TASK GOAL
Transcribe exactly, and only, the lines running from the one that contains "At what coordinates" through the last line of the material. No pictures.

AVAILABLE DATA
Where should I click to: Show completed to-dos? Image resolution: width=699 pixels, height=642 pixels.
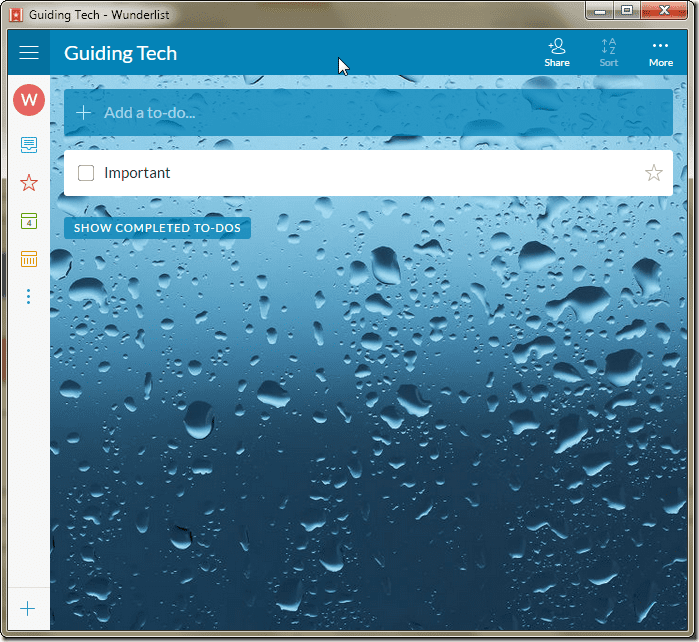pyautogui.click(x=157, y=228)
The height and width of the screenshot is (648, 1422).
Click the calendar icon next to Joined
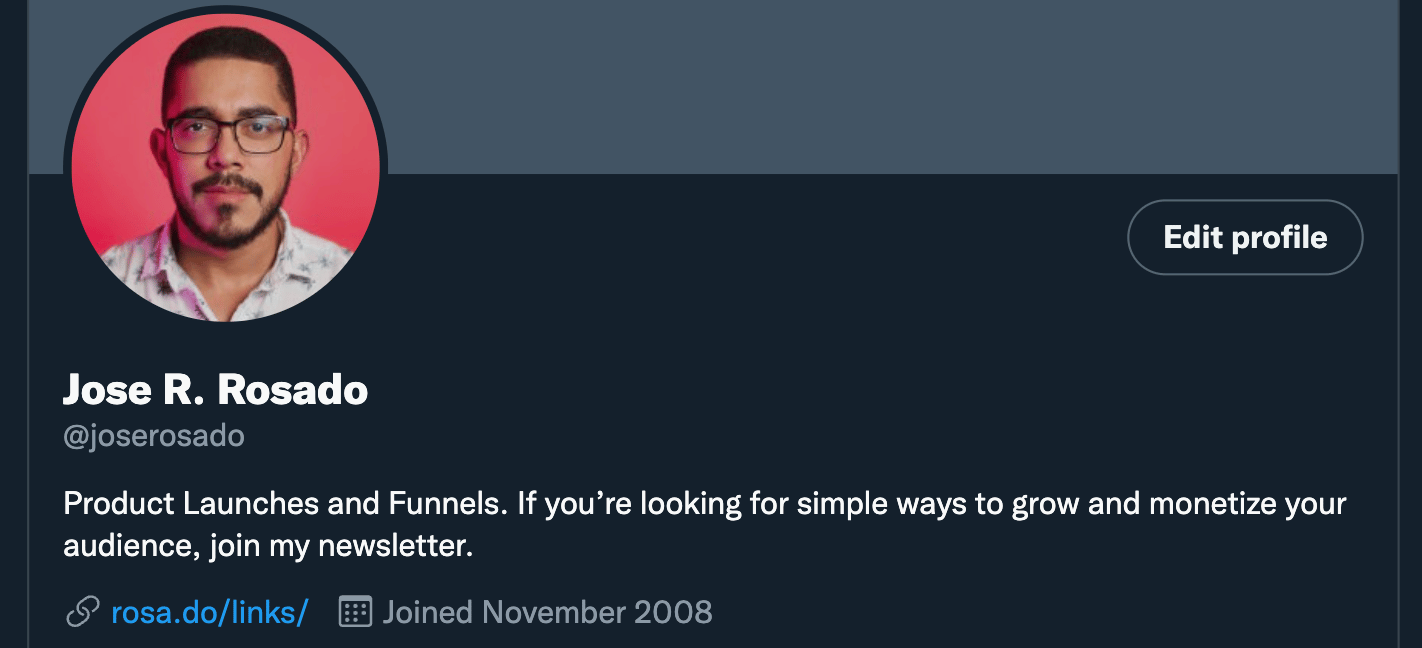pos(355,611)
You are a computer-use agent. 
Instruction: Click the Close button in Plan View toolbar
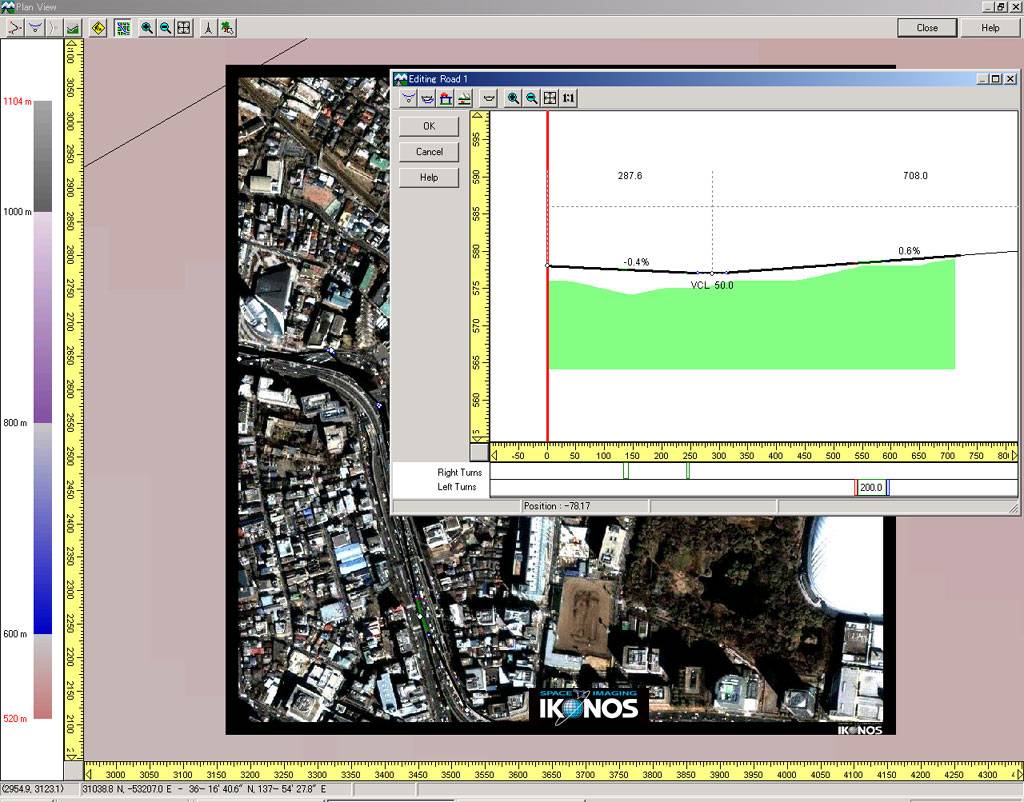point(927,28)
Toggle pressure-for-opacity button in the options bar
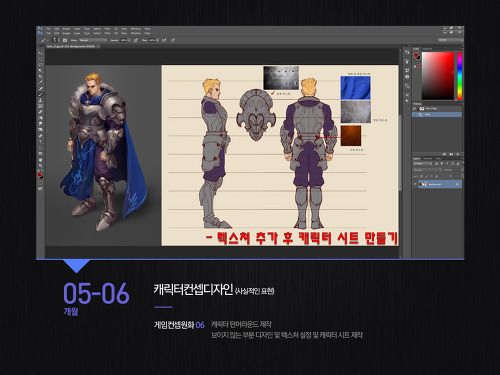The image size is (500, 375). [x=136, y=40]
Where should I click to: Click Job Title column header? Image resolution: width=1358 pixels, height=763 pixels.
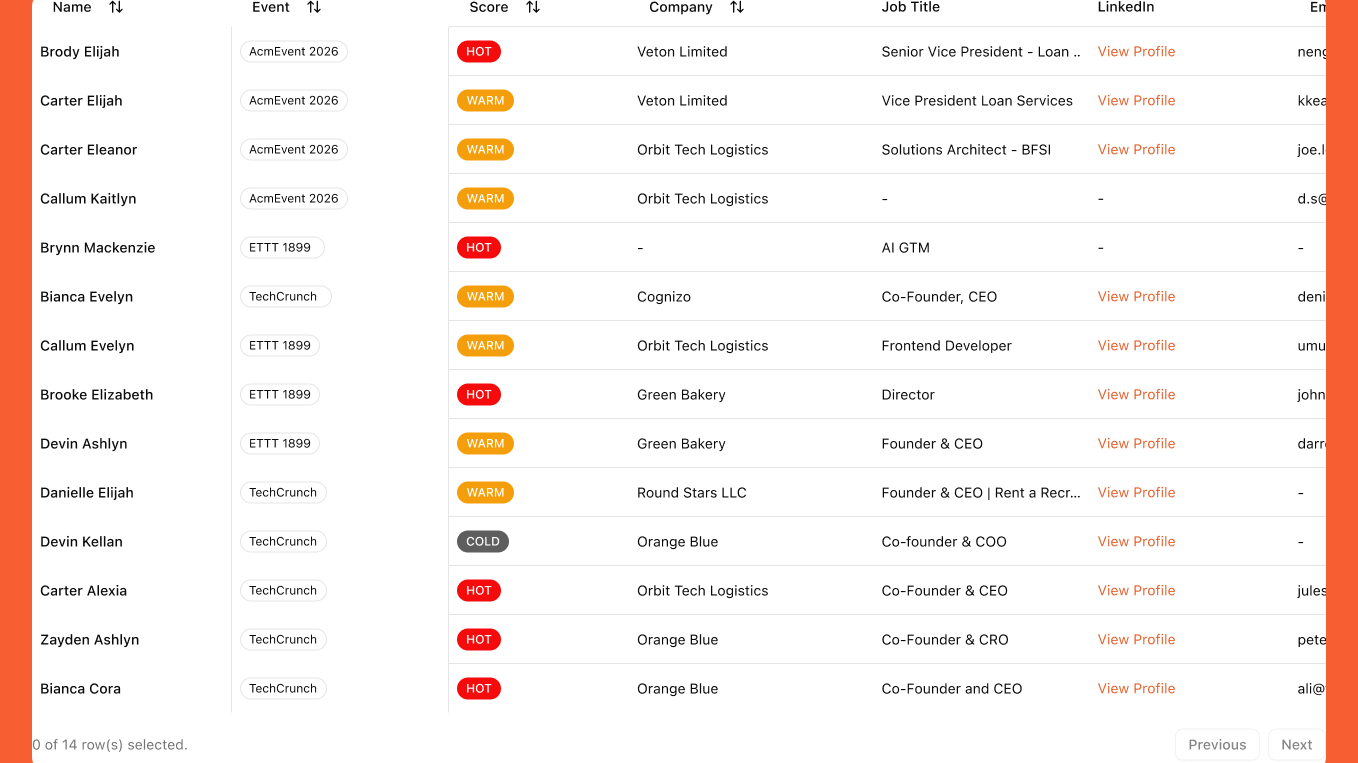[910, 7]
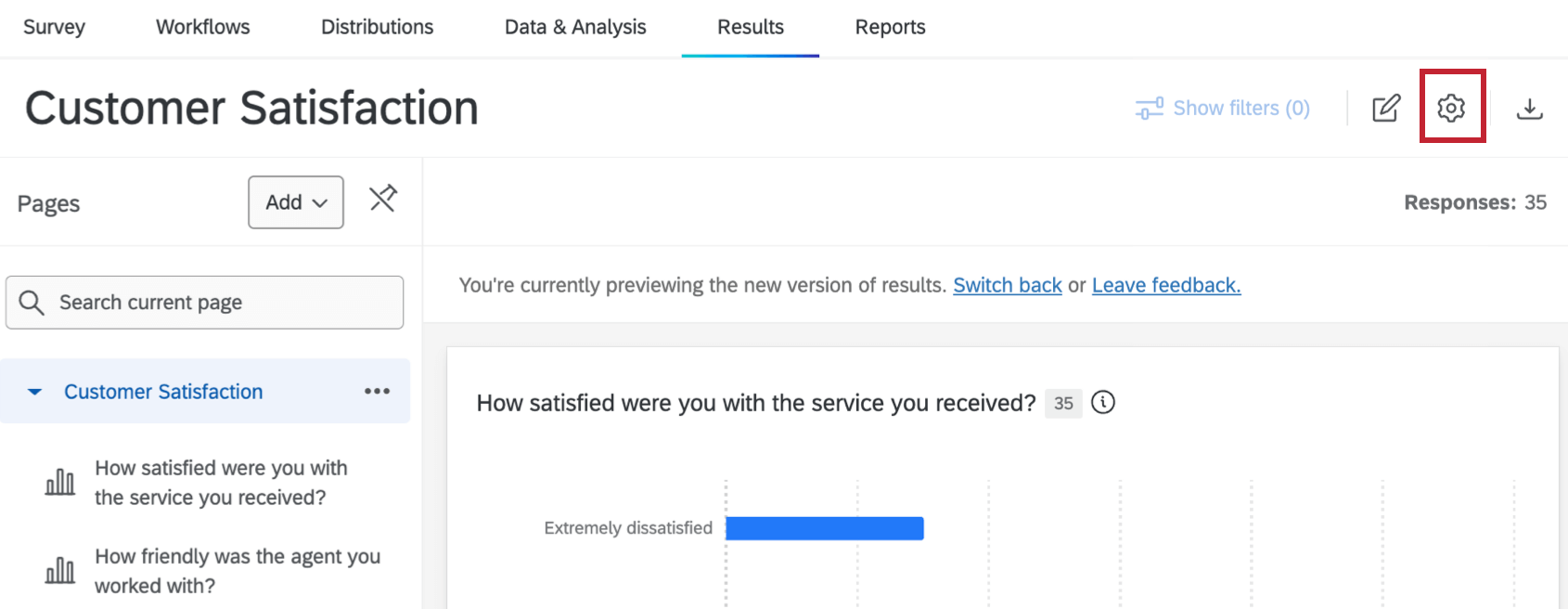
Task: Collapse the Customer Satisfaction page section
Action: click(33, 391)
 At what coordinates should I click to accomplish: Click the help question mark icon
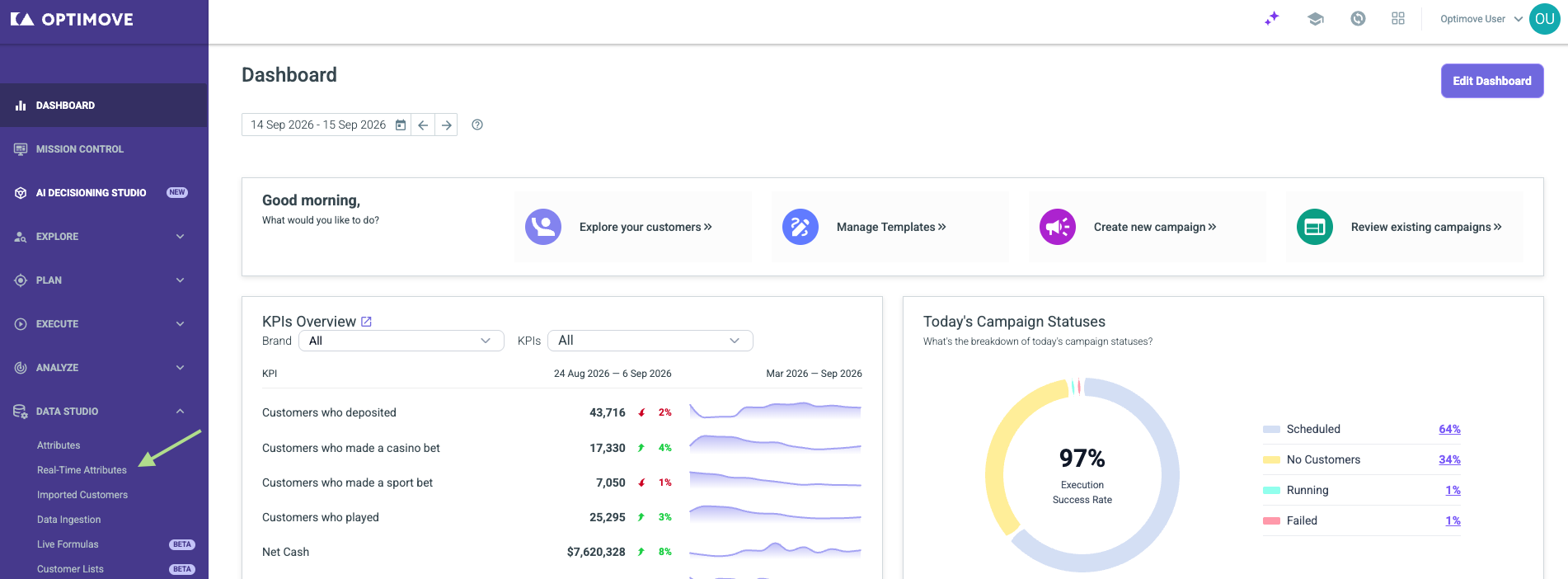tap(477, 125)
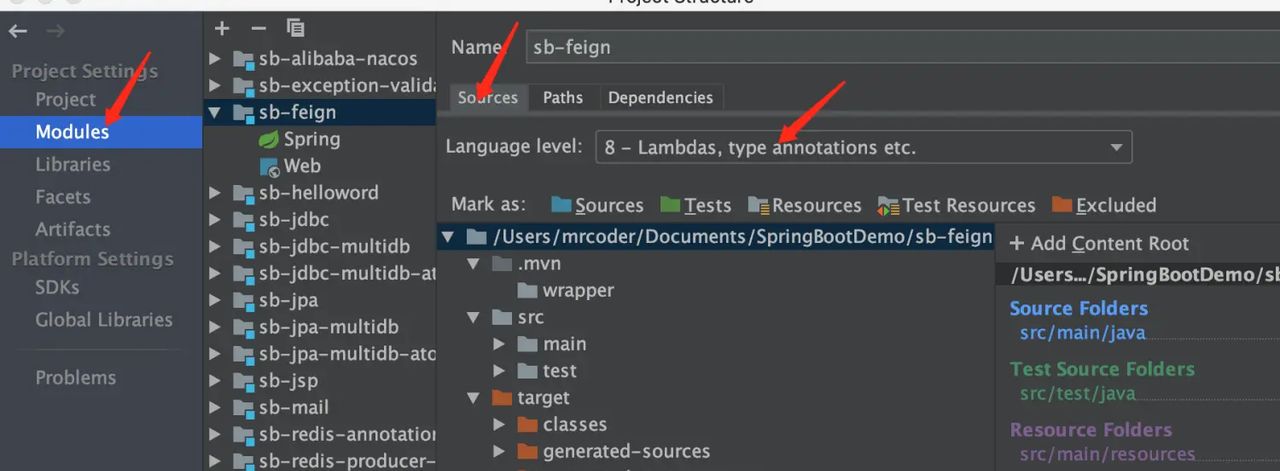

TASK OUTPUT
 At what coordinates should I click to accomplish: Click the help question mark icon
tap(477, 125)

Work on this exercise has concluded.